Ma la fortuna aiuta gli audaci, dunque il temerario Matteo Renzi l’elogio se lo conquista così, per una felice coincidenza, perché capitato nel posto giusto al momento giusto, a palazzo Chigi durante la visita in Italia del presidente americano programmata da parecchio tempo per incontrare papa Francesco. È la visita a Bergoglio quella che mister president definisce «meravigliosa». È Giorgio Napolitano, fermo al Quirinale come una «roccia» (definizione di Obama riferita dall’ambasciatore John Phillips) mentre i presidenti del consiglio vanno e vengono, che il leader Usa chiama «buon amico» e «l’Italia è fortunata ad averlo», aggiunge, rinnovandogli ripetutamente la sua stima anche mentre è in conferenza stampa a Villa Madama con il premier gongolante. Ma quel «sono favorevolmente impressionato dall’energia e dalla grande visione che Matteo ha portato al suo incarico» perché «la sua grande ambizione sarà positiva per l’Italia», l’ex sindaco fiorentino, ansioso di far sapere anche al suo ospite quanto sia stato per lui «fonte di ispirazione» e «un modello da emulare», se la riascolterà probabilmente molte volte, nei giorni e negli anni a venire.

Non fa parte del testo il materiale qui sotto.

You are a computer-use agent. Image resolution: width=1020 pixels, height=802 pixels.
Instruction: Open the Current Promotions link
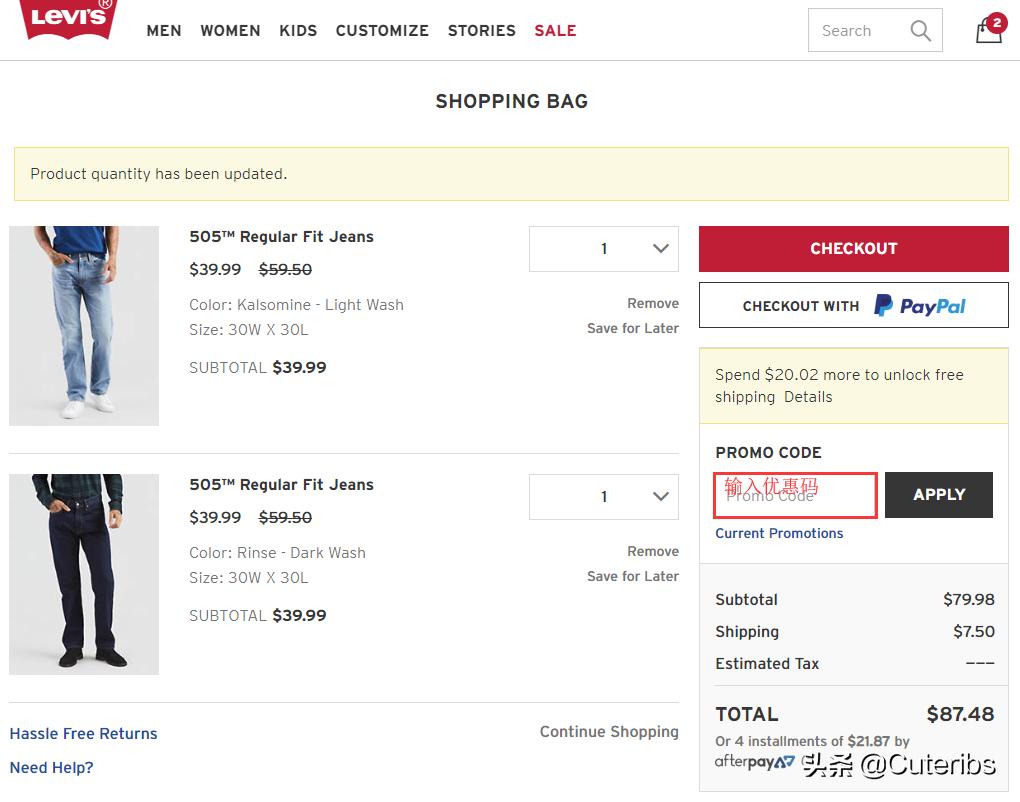click(x=779, y=534)
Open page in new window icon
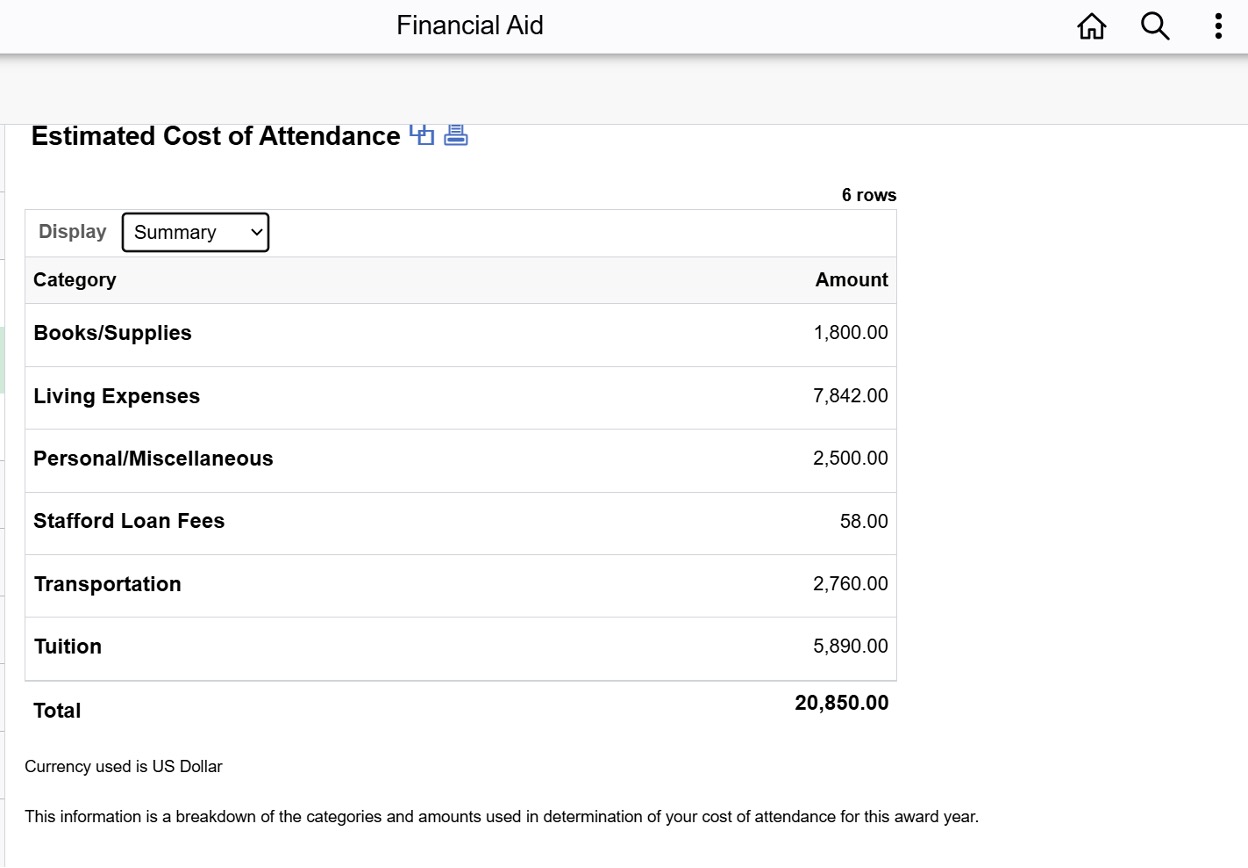Screen dimensions: 1248x868 click(x=422, y=135)
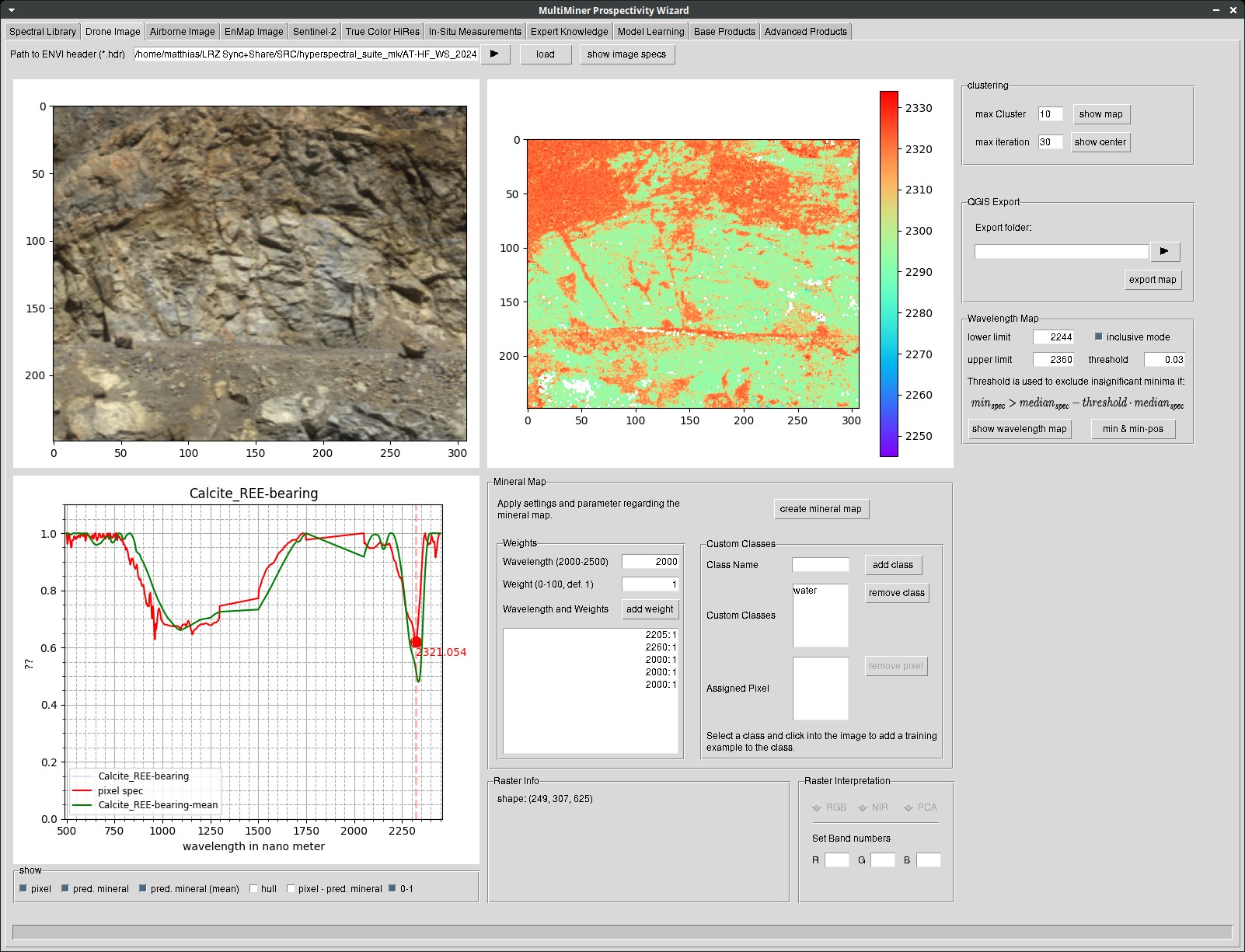
Task: Click the Export folder browse arrow button
Action: pos(1164,251)
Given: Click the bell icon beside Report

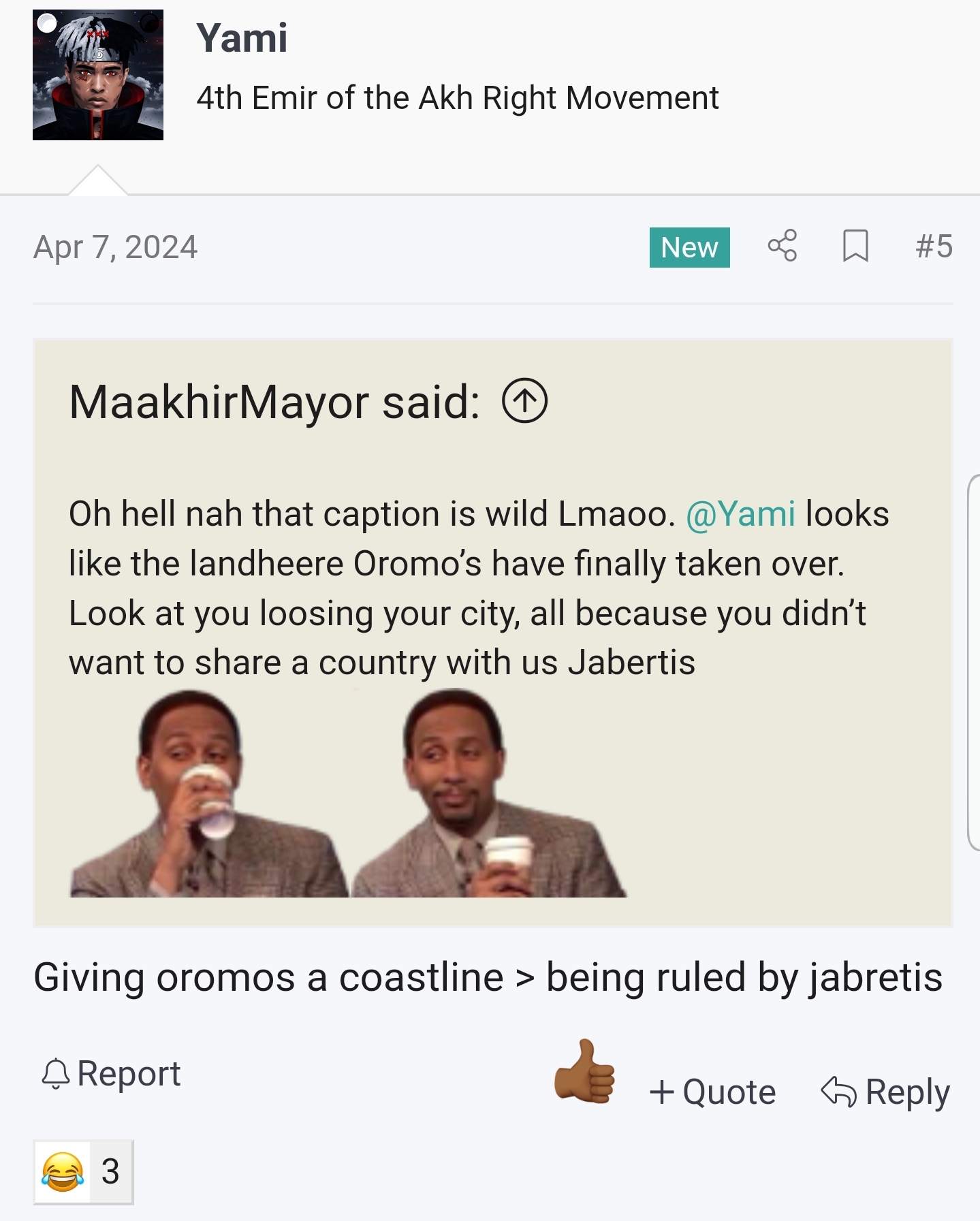Looking at the screenshot, I should (x=56, y=1074).
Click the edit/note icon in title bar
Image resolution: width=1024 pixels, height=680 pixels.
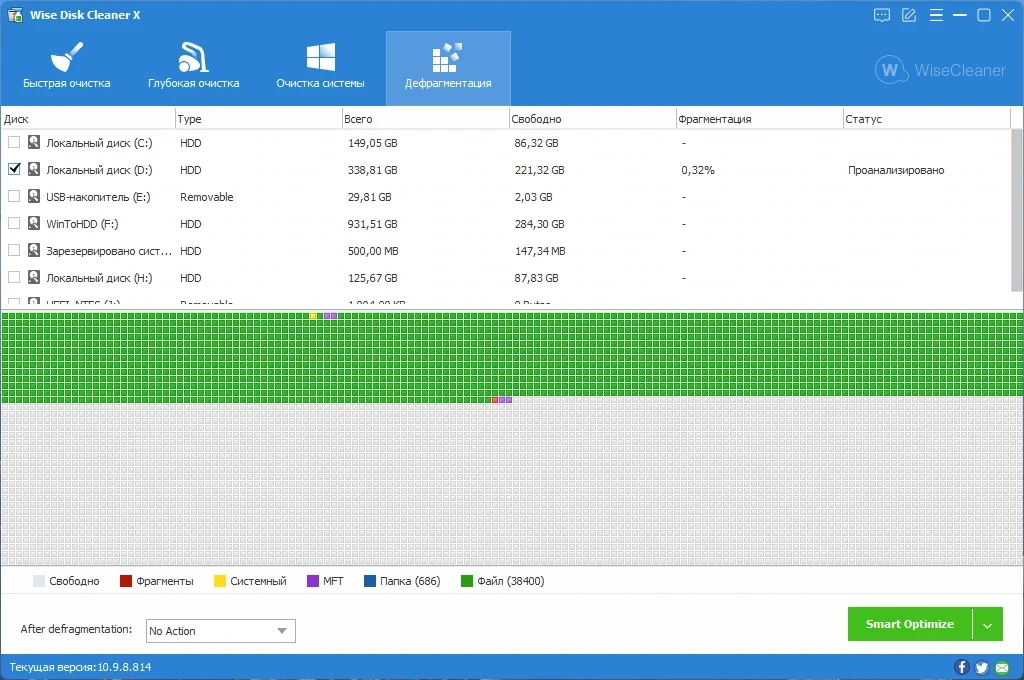(x=908, y=15)
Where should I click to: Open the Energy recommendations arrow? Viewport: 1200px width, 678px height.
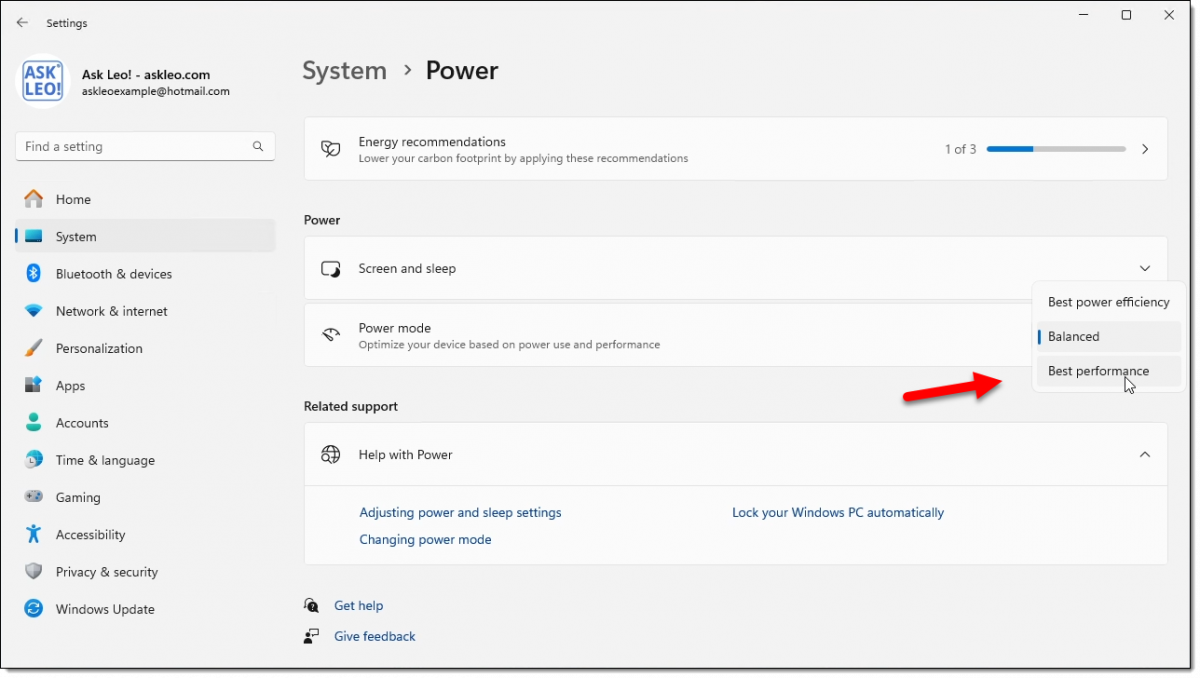[x=1145, y=148]
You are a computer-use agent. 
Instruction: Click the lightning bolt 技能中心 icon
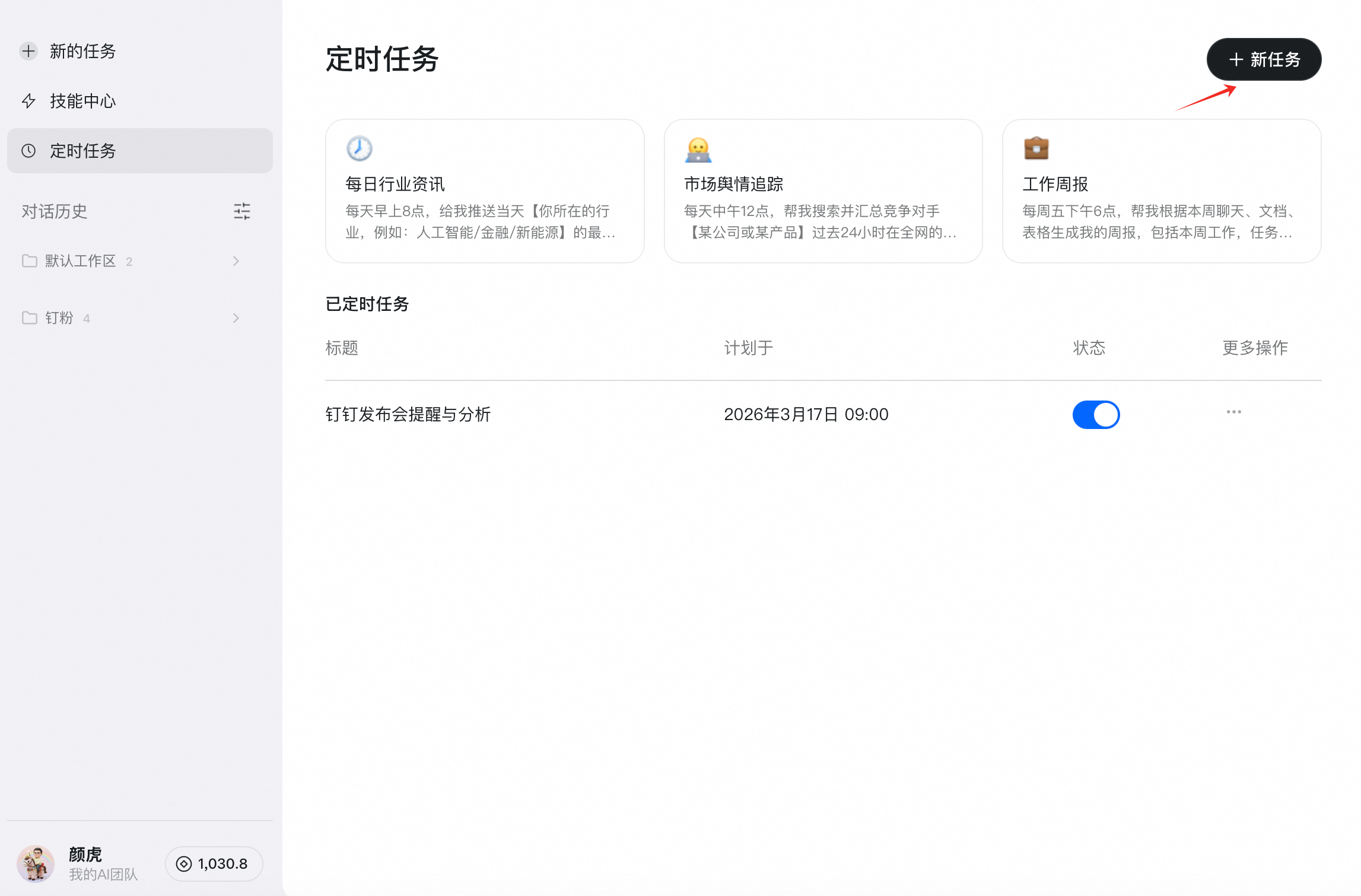pos(28,101)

L’endorsement sperato e richiesto arriva a metà pomeriggio in una sala gremita dove Renzi e Obama si presentano dopo gli inni, il passaggio in rassegna del picchetto d’onore, le consuete photo opportunity nel parco, sorrisi e pacche sulle spalle, e il colloquio di circa un’ora. Emozionato, il premier in abito scuro e cravatta rossa si lancia nel suo inglese non proprio fluent per passare subito, dopo il caloroso benvenuto, all’italiano. Imperdibili momenti Alberto Sordi (il mare nostrum che sarebbe «our sea», spiega Renzi all’ospite che gli chiede un forte impegno nel Mediterraneo; Bruxelles pronunciato prima all’italiana e poi ’all’americana’, tanto per capirsi) tra le risate in sala, il volto sforzato al massimo in tutta la gamma di espressioni possibili, ma sul piatto, oltre al colore, questioni sensibili come l’Ucraina, la crescita, il lavoro, gli eventuali tagli alla difesa.
Sul fronte delle riforme del governo italiano, Renzi porta a casa la «fiducia» e l’appoggio sul suo pacchetto e un generico riconoscimento per «il sostegno a giovani e disoccupati» («so che il governo lo sta facendo», dice Obama, anche se con il suo Jobs Act Renzi deve convincere un pezzo del suo partito). E l’inquilino della Casa Bianca dà man forte rispetto al rigore professato in Europa, perché, dice, quello tra «crescita e austerity è un dibattito sterile: le finanze pubbliche devono essere in ordine, ma più si cresce e più i conti sono in ordine» e «la crescita europea va ancora al rallentatore». Un elogio va alla Bce guidata da Mario Draghi.

Sulla crisi ucraina il presidente degli Usa incassa la piena «condivisione della dura e forte protesta per le scelte contro il diritto internazionale compiute dalla Russia», perché «l’economia italiana – assicura Renzi – è in grado di affrontare gli impegni in Ucraina e anche una crisi energetica, non siamo la Cenerentola d’Europa» e «i nostri valori non sono i soldi», dice pure in inglese. Per quanto riguarda eventuali tagli alla difesa, a domanda della giornalista Ansa sugli F35, Obama, senza citarli, non si discosta da quanto già detto: «Noi abbiamo ridotto le spese, ci sono spazi per maggiore efficienza e rendimento, evitando duplicazioni anche con la collaborazione tra paesi europei», ma per «stare seriamente nella Nato ci sono impegni irriducibili», gli Usa investono nella difesa il 3% del Pil, dice ancora Obama, il gap con gli alleati è eccessivo, quindi «ognuno deve farsi carico della propria parte di fardello». Il premier italiano si dice d’accordo, «la libertà ha un costo», ma butta lì un «nel rispetto della collaborazione con i nostri partner verificheremo i nostri budget per evitare gli sprechi in alcuni settori». È poi Renzi a riferire che con Obama ha parlato anche dei due marò e che conta «su un ulteriore appoggio» Usa.

C’è anche la sorpresa sull’Expo, con il presidente statunitense che annuncia la presenza di un padiglione Usa e il suo ritorno in Italia per l’occasione, e l’invito a Renzi alla Casa bianca. E così il giovane premier ha trovato l’America: «Yes, we can ora vale anche per l’Italia».